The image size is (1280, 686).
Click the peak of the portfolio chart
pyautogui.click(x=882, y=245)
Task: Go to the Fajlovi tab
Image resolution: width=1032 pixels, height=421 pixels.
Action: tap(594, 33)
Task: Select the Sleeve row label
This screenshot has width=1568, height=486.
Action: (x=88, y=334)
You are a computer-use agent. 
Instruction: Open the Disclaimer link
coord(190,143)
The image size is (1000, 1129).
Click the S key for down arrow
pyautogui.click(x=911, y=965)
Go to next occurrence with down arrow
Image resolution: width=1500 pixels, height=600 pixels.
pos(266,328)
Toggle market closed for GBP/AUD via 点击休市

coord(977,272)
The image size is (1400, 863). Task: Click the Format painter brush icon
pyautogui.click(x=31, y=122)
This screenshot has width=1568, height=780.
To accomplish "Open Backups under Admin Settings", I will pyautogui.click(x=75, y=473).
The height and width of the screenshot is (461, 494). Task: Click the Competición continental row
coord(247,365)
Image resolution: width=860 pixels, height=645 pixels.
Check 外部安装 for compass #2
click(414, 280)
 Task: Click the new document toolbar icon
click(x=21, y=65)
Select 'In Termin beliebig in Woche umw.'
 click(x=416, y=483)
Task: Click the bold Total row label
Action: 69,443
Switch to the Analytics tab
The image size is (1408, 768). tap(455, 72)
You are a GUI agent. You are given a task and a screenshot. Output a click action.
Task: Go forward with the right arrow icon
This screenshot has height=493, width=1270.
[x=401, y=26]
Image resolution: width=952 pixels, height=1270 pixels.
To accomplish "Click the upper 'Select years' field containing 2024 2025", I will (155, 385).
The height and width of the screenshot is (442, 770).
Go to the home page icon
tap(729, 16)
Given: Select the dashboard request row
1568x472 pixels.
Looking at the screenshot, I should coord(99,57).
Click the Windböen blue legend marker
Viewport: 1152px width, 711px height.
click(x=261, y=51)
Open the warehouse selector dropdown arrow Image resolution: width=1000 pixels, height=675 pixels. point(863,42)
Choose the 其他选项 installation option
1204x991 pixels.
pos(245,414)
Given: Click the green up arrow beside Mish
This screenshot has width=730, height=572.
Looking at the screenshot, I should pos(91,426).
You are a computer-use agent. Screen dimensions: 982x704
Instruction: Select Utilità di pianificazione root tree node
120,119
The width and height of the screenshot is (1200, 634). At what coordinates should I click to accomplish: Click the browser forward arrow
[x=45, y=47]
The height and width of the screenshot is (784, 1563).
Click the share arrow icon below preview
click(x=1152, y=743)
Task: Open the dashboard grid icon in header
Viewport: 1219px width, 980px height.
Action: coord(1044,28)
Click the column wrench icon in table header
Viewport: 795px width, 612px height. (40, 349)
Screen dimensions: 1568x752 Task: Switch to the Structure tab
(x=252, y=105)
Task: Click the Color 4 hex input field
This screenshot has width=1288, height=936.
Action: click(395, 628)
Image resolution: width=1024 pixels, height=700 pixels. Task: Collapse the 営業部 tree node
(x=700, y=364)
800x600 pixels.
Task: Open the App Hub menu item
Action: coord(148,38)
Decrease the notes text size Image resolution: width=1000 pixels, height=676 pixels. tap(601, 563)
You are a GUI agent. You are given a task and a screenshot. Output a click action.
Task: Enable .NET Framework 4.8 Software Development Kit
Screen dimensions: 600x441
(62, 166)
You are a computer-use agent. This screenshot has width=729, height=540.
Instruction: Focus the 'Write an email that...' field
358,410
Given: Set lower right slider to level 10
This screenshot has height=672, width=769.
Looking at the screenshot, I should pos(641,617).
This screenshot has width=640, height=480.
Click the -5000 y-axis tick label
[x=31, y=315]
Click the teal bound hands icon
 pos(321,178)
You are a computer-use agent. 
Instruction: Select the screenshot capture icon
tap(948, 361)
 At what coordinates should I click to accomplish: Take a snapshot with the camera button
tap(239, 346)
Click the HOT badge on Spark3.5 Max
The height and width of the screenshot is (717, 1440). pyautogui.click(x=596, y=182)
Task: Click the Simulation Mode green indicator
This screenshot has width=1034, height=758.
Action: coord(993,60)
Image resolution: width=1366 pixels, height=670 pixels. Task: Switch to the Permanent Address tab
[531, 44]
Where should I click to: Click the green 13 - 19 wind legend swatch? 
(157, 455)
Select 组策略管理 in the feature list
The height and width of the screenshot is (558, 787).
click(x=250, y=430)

> _Task to complete_
With the records above in view, retype each one exactly.

> _Solution for this task_
The image size is (1280, 686).
Click the peak of the portfolio chart
pyautogui.click(x=882, y=245)
Task: Go to the Fajlovi tab
Image resolution: width=1032 pixels, height=421 pixels.
Action: tap(594, 33)
Task: Select the Sleeve row label
This screenshot has width=1568, height=486.
Action: (x=88, y=334)
You are a computer-use agent. 
Instruction: Open the Disclaimer link
coord(190,143)
The image size is (1000, 1129).
Click the S key for down arrow
pyautogui.click(x=911, y=965)
Go to next occurrence with down arrow
Image resolution: width=1500 pixels, height=600 pixels.
pos(266,328)
Toggle market closed for GBP/AUD via 点击休市

coord(977,272)
The image size is (1400, 863). Task: Click the Format painter brush icon
pyautogui.click(x=31, y=122)
This screenshot has width=1568, height=780.
To accomplish "Open Backups under Admin Settings", I will pyautogui.click(x=75, y=473).
The height and width of the screenshot is (461, 494). Task: Click the Competición continental row
coord(247,365)
Image resolution: width=860 pixels, height=645 pixels.
Check 外部安装 for compass #2
click(414, 280)
 Task: Click the new document toolbar icon
click(x=21, y=65)
Select 'In Termin beliebig in Woche umw.'
 click(x=416, y=483)
Task: Click the bold Total row label
Action: 69,443
Switch to the Analytics tab
The image size is (1408, 768). tap(455, 72)
You are a GUI agent. You are given a task and a screenshot. Output a click action.
Task: Go forward with the right arrow icon
This screenshot has height=493, width=1270.
[x=401, y=26]
Image resolution: width=952 pixels, height=1270 pixels.
To accomplish "Click the upper 'Select years' field containing 2024 2025", I will (155, 385).
The height and width of the screenshot is (442, 770).
Go to the home page icon
tap(729, 16)
Given: Select the dashboard request row
1568x472 pixels.
Looking at the screenshot, I should coord(99,57).
Click the Windböen blue legend marker
Viewport: 1152px width, 711px height.
click(x=261, y=51)
Open the warehouse selector dropdown arrow Image resolution: width=1000 pixels, height=675 pixels. point(863,42)
Choose the 其他选项 installation option
1204x991 pixels.
pos(245,414)
Given: Click the green up arrow beside Mish
This screenshot has width=730, height=572.
Looking at the screenshot, I should pos(91,426).
You are a computer-use agent. Screen dimensions: 982x704
Instruction: Select Utilità di pianificazione root tree node
120,119
The width and height of the screenshot is (1200, 634). At what coordinates should I click to accomplish: Click the browser forward arrow
[x=45, y=47]
The height and width of the screenshot is (784, 1563).
Click the share arrow icon below preview
click(x=1152, y=743)
Task: Open the dashboard grid icon in header
Viewport: 1219px width, 980px height.
Action: coord(1044,28)
Click the column wrench icon in table header
Viewport: 795px width, 612px height. (40, 349)
Screen dimensions: 1568x752 Task: Switch to the Structure tab
(x=252, y=105)
Task: Click the Color 4 hex input field
This screenshot has width=1288, height=936.
Action: click(395, 628)
Image resolution: width=1024 pixels, height=700 pixels. Task: Collapse the 営業部 tree node
(x=700, y=364)
800x600 pixels.
Task: Open the App Hub menu item
Action: coord(148,38)
Decrease the notes text size Image resolution: width=1000 pixels, height=676 pixels. tap(601, 563)
You are a GUI agent. You are given a task and a screenshot. Output a click action.
Task: Enable .NET Framework 4.8 Software Development Kit
Screen dimensions: 600x441
(62, 166)
You are a computer-use agent. This screenshot has width=729, height=540.
Instruction: Focus the 'Write an email that...' field
358,410
Given: Set lower right slider to level 10
This screenshot has height=672, width=769.
Looking at the screenshot, I should pos(641,617).
This screenshot has width=640, height=480.
Click the -5000 y-axis tick label
[x=31, y=315]
Click the teal bound hands icon
 pos(321,178)
You are a computer-use agent. 
Instruction: Select the screenshot capture icon
tap(948, 361)
 At what coordinates should I click to accomplish: Take a snapshot with the camera button
tap(239, 346)
Click the HOT badge on Spark3.5 Max
The height and width of the screenshot is (717, 1440). pyautogui.click(x=596, y=182)
Task: Click the Simulation Mode green indicator
This screenshot has width=1034, height=758.
Action: coord(993,60)
Image resolution: width=1366 pixels, height=670 pixels. Task: Switch to the Permanent Address tab
[531, 44]
Where should I click to: Click the green 13 - 19 wind legend swatch? 
(157, 455)
Select 组策略管理 in the feature list
The height and width of the screenshot is (558, 787).
click(x=250, y=430)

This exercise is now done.